On 05/19/2012 11:50 AM, Jonathan Cameron wrote:
> On 05/19/2012 10:41 AM, Lars-Peter Clausen wrote:
>> On 05/19/2012 11:16 AM, Jonathan Cameron wrote:
>>> On 05/18/2012 07:26 PM, Ge Gao wrote:
>>>> Thanks for the patch. There could be one problem with the
implementation.
>>>> Consider the situation:
>>>> 1. there are 10 packets in the kfifo.
>>>> 2. Read 1 packet. Then poll again.
>>>> 3. the poll will stuck at poll_wait(filp, &rb->pollq, wait) because
>>>> it needs the next store to wake it up, while in reality, it should
>>>> return immediately if there is data already in the kfifo.
>>> Agreed that is what should happen.  I'm just getting my head around
>>> why it doesn't (or more specifically what is different about how we
>>> are doing it from other similar cases).
>>
>> I'm not sure that this is what should happen. We most certainly want
>> to have a threshold for poll. Otherwise we'd switch back and forth
>> between userspace and kernel space for each sample individual sample
>> captured. This will decrease the overall system performance (because
>> of all the context switching). So userspace should be aware of that
>> threshold and that poll might not wake the process up even if there are
samples in the buffer. ALSA basically does the same.
> When this originally came up, one suggestion was to use one of the
> other types of poll for this (can't recall, but maybe POLLRDBAND)
>
> For Ge's case it actually makes sense to do it for every scan as the
> scans can be very large and at relatively low frequency.

Well, for the sw_ring buffer the threshold was buffer_size/2, so if you'd
set your buffer size to 2 you'd get woken up for each sample written.

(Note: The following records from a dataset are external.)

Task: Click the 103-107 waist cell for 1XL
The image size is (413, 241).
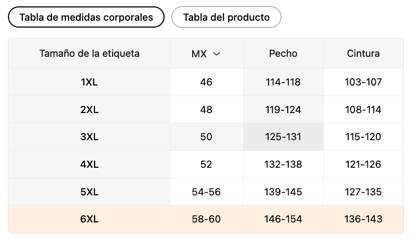Action: click(363, 82)
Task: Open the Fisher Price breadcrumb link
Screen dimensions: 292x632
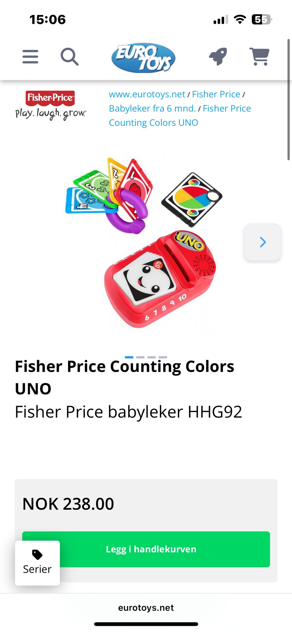Action: [x=216, y=94]
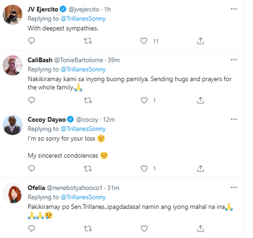This screenshot has height=238, width=253.
Task: Share CaliBash's tweet
Action: [200, 100]
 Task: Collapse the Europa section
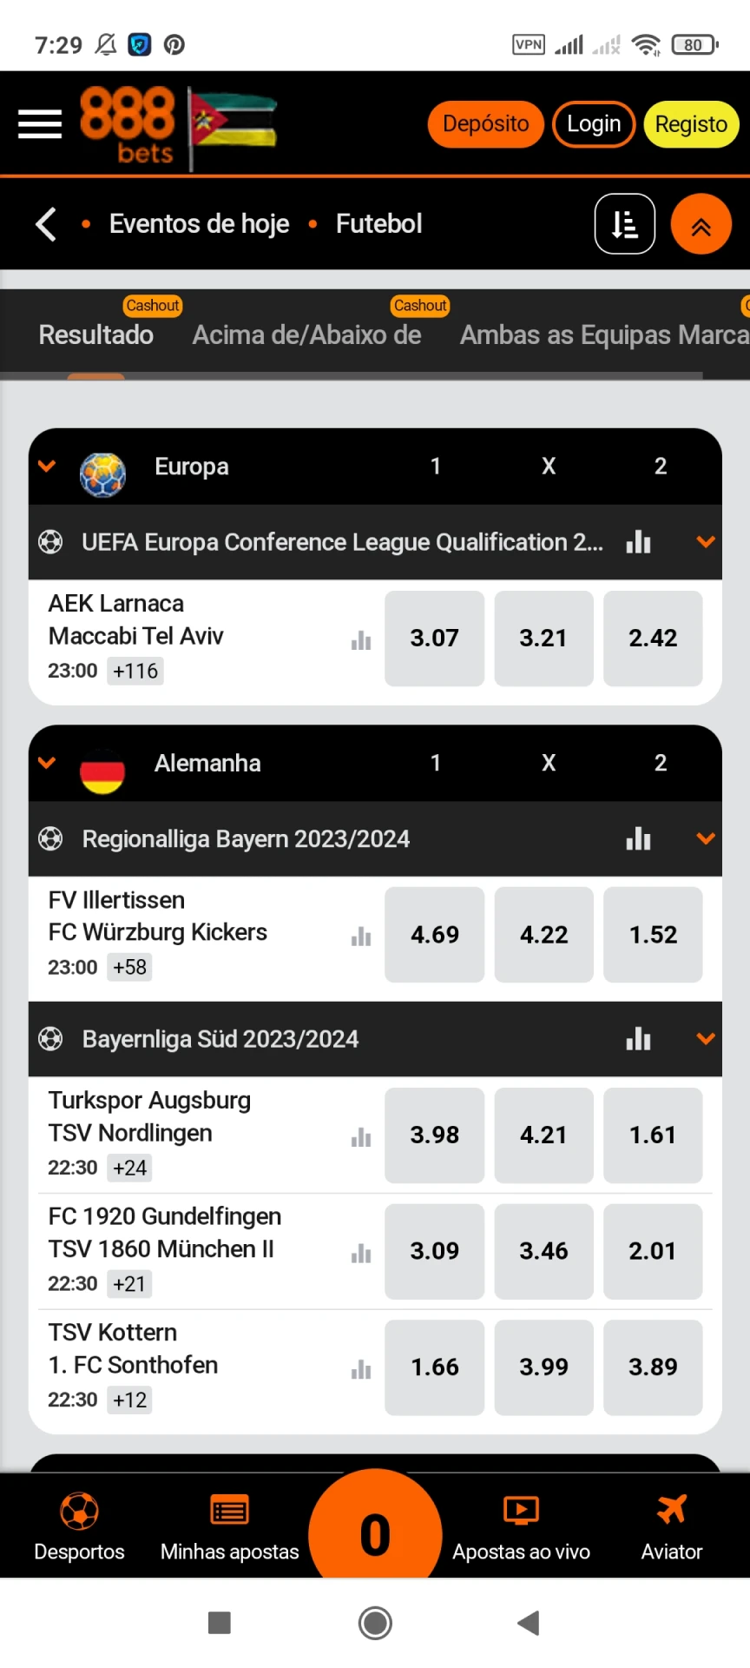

>From GE: Clearly setting the sw_ring size to 2 won't buffer well. It will
easily lose when system load is heavy. A mechanism of both instancy and
buffering capability is required in some situations.

>
> What you are asking for is one of the primary things that we loose in
> moving from ring_sw to kfifo.   I keep meaning to take time to look
> at adding watersheads to the kfifo implementation. Right now we just
> have to dead recon in userspace and read slightly faster than data is
> being generated.  We had some bells and whistles in that sw_ring that
> aren't anywhere else at the moment but we'll work on that going forward.
>

I think it is better to get rid of that stufftoread flag and add a
samples_available() callback. It'd serve a similar purpose, but instead of
just telling you that something is available or not it will tell you the
exact number of samples. Which then allows us to implement stuff like
watersheads in the generic code.

>
> I don't think there is any harm in Ge's fix of adding a check before
> poll_wait. Worst thing it does is tell userspace there is data when
> there isn't.  Slight overhead due to the race, but trivial given we
> can argue the read and the poll should be in the same thread anyway in
> almost all cases.


I suppose it makes sense, but I'm still a bit confused as to why it works
for everybody else (all the other subsystems) without this extra check.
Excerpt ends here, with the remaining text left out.